Hiring home help can present its own difficulties, depending on a senior’s condition and personality. If dementia has made an elderly person aggressive, caregivers will have trouble employing and keeping home care aides.
“A big factor in whether it will work or it won’t is affordability,” added Peter Notarstefano, director of home and community-based services for the American Association of Homes and Services for the Aging. When a parent can’t transfer from bed to chair to toilet, and is too heavy for one caregiver to safely lift and move, or when he needs help around the clock, the cost of multiple aides may surpass the price tag for a nursing home, the only other option that provides that level of care.
But when staying at home does represent a viable option for a senior, can the preference for home be so reflexive that families ignore its drawbacks? Or overlook the benefits that congregant living sometimes provides? The familiarity of home is a comfort, but maybe it shouldn’t be the only consideration.
“People who see nobody from day to day, or see only their caretakers, can become incredibly isolated,” Ms. Modigliani pointed out. “We know that can lead to depression. Seniors’ cognitive skills decline if they have less interaction with people.”
Ms. Modigliani also has found that seniors living at home tend to neglect nutrition; they don’t eat well. “I’ve seen time after time that people who go to assisted living tend to gain weight,” she said.

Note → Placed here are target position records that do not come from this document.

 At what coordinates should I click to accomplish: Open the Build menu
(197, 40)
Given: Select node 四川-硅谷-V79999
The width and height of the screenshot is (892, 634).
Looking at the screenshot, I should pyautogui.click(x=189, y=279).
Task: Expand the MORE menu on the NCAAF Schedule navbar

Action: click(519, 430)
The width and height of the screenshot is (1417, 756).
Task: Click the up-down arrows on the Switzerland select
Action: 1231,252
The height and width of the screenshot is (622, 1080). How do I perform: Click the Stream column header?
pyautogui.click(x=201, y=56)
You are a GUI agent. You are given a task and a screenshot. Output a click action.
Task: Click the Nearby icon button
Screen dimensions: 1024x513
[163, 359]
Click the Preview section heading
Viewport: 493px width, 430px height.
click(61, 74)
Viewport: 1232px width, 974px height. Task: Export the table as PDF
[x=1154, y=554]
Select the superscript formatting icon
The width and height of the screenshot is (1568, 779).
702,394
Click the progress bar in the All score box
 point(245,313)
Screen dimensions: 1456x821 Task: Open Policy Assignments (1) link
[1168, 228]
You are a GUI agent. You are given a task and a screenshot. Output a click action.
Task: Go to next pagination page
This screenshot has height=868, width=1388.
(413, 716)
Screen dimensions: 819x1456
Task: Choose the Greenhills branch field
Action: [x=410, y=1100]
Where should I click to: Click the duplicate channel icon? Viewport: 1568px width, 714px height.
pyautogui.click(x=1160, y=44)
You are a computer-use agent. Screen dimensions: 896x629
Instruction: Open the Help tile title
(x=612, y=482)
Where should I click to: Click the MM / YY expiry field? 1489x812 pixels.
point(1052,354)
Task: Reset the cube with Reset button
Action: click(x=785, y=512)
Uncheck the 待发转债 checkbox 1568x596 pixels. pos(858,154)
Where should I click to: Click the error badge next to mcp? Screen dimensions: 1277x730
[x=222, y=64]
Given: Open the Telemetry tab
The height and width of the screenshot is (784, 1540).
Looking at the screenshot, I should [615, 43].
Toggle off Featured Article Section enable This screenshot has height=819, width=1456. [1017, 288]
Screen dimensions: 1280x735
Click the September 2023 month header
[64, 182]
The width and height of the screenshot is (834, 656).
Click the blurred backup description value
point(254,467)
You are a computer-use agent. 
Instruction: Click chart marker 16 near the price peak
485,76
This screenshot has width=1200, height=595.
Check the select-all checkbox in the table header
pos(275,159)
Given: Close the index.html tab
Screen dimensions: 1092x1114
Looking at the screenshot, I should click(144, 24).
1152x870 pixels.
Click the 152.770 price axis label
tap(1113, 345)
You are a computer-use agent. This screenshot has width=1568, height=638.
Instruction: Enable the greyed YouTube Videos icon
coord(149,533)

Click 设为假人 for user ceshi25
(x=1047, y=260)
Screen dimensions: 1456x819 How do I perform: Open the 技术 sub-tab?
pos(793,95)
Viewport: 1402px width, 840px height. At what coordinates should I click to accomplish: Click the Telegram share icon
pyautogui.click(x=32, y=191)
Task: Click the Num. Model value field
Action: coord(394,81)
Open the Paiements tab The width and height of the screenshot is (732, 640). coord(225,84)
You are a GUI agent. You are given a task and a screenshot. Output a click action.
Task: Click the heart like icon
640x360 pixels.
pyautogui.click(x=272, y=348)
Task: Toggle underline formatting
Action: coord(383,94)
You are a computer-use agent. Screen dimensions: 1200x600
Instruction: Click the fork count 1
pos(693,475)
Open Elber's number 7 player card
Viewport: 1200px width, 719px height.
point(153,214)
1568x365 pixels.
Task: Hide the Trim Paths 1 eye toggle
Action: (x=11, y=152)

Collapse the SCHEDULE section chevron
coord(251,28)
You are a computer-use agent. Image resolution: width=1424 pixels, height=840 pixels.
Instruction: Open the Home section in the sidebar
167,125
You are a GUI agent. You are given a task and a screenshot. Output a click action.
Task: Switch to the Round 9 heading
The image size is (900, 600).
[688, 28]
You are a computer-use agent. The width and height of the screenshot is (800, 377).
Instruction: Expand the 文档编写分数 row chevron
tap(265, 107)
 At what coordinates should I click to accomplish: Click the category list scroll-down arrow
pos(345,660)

To move or not to move: it’s a daunting decision that may pit an older person’s preference against his safety and health. It’s not always clear which should prevail, where quality of life really lies.
I was glad that the 95-year-old’s family was able to help her to live and die in the house she loved. But I wished that the cab driver’s son could have persuaded him at least to visit a couple of assisted living facilities. They might not have been as scary as he envisioned. They might have been better than the basement.”